Blob Oculomotor Fundamentalism 

It had long been supposed that the exquisite coordination of the eyes' varied movements was all a result of brainstem calculations, and yet the requisite brainstem circuits (needed, eg, to enforce Listing's Law) could not be found; indeed, their existence was dubious because of the anatomic separation of horizontal and vertical control centers. As evidence mounted that certain basic kinematic functions were performed by peripheral, orbital mechanisms (extraocular muscle "pulleys"; see review by Miller 2007), opposition to the notion grew more strident and less coherent. The Smith-Kettlewell Eye Research Institute was at the center of this rearguard campaign.

Good Data Gone Bad 

A straightforward anatomic poster (presented at ARVO-2005) subsequently lost its primary author (who declined further association) and appeared in print as an anti-pulley polemic, funded by Smith-Kettlewell. The explicit aim of these folks was to set back oculomotor physiology three-quarters of a century:

McClung 2006 McClung JR, Allman BL, Dimitrova DM, Goldberg SJ (2006). Extraocular connective tissues: a role in human eye movements? IOVS vol 47, num 1, pgs 202-5.

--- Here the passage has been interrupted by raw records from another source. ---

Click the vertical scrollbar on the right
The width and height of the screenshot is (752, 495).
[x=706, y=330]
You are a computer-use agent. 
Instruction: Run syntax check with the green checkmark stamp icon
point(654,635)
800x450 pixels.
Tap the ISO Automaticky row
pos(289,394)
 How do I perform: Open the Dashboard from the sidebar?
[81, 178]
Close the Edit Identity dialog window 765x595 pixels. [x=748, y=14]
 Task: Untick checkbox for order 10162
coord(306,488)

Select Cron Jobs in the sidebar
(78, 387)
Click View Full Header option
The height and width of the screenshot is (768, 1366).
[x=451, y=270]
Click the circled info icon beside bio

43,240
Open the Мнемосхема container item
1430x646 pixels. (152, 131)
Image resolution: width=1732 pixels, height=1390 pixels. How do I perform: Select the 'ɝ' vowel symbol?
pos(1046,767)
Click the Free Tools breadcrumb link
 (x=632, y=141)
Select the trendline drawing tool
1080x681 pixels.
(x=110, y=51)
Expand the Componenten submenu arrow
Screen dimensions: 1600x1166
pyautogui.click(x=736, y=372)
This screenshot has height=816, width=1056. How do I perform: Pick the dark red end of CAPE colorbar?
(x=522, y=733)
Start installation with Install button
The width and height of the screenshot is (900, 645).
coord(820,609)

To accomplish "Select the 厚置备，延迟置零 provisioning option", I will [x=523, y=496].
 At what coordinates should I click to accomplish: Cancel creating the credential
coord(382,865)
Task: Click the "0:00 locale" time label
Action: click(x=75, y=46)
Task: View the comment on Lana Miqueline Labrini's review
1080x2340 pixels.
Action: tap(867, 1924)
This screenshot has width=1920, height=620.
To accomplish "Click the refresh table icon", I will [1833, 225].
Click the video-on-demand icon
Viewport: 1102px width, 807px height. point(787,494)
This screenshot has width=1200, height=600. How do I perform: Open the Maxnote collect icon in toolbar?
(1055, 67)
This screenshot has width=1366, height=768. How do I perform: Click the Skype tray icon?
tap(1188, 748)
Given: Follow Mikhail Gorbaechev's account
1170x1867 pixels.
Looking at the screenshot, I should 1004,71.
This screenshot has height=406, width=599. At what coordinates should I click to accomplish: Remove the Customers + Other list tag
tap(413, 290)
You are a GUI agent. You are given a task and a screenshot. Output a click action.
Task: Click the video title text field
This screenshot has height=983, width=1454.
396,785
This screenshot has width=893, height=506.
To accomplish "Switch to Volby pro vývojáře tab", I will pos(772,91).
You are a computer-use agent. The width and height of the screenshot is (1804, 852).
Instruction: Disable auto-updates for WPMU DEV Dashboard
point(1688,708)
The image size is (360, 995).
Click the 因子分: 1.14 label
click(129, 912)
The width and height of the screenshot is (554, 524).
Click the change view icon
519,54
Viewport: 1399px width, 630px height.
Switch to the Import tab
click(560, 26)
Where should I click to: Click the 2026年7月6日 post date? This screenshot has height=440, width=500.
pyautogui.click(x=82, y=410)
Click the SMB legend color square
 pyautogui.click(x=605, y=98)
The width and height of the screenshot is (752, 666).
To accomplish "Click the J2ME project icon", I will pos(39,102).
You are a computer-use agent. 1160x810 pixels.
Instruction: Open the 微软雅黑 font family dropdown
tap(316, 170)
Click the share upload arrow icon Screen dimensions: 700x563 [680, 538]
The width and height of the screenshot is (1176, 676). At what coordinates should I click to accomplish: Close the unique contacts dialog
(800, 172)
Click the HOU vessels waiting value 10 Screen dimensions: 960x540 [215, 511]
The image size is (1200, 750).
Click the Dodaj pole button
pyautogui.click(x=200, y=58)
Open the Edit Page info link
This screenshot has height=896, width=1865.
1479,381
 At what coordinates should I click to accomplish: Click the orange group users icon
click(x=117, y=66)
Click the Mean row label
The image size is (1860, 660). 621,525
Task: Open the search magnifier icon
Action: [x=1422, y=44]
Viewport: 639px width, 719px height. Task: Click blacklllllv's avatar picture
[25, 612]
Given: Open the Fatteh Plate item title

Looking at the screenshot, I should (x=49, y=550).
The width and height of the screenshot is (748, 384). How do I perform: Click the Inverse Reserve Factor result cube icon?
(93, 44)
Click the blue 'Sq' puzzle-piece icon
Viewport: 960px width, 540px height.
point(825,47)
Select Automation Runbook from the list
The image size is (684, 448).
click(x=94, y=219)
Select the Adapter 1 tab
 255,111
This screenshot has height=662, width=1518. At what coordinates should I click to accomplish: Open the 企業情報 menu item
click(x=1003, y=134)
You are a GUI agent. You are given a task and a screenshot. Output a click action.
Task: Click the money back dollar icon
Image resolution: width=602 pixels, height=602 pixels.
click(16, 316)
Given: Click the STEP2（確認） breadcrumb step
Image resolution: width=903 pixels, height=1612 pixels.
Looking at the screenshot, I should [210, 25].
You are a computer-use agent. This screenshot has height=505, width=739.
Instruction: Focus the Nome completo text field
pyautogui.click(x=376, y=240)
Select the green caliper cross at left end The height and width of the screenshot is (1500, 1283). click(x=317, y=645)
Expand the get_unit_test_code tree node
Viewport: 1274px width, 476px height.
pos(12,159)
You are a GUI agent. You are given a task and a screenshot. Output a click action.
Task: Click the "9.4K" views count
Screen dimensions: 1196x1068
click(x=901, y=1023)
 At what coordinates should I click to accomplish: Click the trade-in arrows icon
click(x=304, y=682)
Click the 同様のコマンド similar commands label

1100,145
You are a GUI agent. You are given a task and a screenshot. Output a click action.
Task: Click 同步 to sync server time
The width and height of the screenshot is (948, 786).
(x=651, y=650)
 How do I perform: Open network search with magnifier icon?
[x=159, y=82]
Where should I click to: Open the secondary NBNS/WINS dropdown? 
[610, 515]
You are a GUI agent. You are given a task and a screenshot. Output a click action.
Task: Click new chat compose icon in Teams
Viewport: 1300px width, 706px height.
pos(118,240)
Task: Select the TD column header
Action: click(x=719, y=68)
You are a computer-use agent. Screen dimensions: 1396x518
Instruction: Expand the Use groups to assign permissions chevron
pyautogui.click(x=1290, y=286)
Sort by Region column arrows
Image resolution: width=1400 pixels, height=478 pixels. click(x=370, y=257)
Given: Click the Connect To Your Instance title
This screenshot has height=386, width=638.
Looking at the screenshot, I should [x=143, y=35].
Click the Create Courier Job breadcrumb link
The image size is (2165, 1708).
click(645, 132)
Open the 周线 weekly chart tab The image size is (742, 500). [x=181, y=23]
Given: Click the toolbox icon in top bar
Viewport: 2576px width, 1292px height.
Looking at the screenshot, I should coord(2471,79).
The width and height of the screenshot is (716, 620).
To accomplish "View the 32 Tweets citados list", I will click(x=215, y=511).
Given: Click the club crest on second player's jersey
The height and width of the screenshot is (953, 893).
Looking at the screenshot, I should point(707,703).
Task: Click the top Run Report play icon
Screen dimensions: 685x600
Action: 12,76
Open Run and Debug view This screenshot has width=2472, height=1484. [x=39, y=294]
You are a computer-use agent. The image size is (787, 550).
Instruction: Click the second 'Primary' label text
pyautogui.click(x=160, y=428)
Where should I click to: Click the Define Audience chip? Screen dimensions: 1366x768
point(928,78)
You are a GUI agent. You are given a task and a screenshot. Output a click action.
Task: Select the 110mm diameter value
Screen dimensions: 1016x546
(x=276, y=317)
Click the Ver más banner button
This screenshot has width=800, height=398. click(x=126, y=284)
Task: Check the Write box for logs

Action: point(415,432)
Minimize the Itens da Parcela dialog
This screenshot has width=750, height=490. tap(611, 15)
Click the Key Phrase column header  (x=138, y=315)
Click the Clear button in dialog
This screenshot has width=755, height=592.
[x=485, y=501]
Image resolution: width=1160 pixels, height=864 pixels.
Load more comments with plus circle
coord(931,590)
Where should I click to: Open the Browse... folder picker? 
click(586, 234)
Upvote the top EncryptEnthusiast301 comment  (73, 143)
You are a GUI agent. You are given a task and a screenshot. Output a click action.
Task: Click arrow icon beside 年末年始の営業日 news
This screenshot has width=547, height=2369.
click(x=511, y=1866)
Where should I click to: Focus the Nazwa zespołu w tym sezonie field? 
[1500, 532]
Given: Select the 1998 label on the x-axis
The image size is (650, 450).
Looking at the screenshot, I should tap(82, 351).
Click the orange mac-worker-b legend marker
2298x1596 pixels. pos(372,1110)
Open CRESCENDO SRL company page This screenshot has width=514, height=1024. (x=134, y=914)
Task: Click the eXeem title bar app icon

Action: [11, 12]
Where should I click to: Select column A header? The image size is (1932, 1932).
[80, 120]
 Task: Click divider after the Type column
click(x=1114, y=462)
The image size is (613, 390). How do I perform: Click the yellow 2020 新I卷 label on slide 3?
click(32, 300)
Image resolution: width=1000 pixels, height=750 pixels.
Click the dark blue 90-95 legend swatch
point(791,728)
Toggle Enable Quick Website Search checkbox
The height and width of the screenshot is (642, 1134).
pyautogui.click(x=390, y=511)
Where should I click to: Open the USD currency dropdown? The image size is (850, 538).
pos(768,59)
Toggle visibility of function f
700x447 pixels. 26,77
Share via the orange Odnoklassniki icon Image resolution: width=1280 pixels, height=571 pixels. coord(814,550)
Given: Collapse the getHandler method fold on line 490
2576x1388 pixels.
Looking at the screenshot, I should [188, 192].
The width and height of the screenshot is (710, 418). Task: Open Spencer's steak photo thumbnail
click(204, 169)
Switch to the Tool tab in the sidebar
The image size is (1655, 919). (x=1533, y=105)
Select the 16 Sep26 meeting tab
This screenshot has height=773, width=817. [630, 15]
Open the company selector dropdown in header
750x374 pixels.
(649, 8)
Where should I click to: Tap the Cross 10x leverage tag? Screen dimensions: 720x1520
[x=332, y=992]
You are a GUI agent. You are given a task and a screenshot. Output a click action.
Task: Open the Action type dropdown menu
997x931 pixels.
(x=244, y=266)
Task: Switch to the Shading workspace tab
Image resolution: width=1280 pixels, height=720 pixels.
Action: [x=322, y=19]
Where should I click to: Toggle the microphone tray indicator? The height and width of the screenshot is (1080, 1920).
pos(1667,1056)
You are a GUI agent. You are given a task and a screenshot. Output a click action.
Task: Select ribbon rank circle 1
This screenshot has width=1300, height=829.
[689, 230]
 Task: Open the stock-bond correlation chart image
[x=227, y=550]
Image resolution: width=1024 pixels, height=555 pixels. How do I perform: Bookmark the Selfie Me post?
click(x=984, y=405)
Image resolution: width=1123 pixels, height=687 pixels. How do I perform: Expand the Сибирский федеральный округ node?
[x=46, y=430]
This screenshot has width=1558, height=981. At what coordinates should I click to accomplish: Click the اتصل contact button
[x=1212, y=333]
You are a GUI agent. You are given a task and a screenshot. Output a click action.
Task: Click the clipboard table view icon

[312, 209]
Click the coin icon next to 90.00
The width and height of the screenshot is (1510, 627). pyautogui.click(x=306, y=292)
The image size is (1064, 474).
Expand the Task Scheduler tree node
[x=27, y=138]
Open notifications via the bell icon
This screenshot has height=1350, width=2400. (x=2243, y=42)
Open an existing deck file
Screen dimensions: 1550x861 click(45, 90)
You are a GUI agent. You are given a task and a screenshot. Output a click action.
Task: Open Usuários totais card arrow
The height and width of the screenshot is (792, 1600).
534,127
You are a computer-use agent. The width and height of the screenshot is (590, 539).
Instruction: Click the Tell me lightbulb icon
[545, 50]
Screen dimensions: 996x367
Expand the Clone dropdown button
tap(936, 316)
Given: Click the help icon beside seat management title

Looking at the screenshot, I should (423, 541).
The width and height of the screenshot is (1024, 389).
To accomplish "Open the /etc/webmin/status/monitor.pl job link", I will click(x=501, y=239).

Demer’s Active Pulley hypothesis supposes that orbital fibers and overlying connective tissues interdigitate. McClung et al misunderstand the proposal to be that orbital muscle fibers travel in "check ligaments" to the orbital wall, and finding no muscle in these ligaments, believe they have disproven Demer's theory.

McClung et al describe the relationship of orbital fibers and overlying connective tissue (their Figure 1D) as “demonstrating the check ligament blending into the orbital side of the muscle by investing collagen filaments around the peripheral (orbital) muscle fibers”. Demer et al (2000) describe their very similar Figure 7B as showing the “insertion of rectus orbital layer fibers on their respective pulleys”. A distinction without a difference. McClung’s figure is particularly clear in showing orbital fiber termination in connective tissue short of the sclera, near the pulleys, which is exactly what Demer et al propose. Thus, the data of McClung et al actually support Active Pulley models, yet perversely, leads them to doubt that extraocular connective tissues have any role at all in oculomotility, and to insist that extraocular mechanics is as "described in classic anatomic studies and books for over 70 years"!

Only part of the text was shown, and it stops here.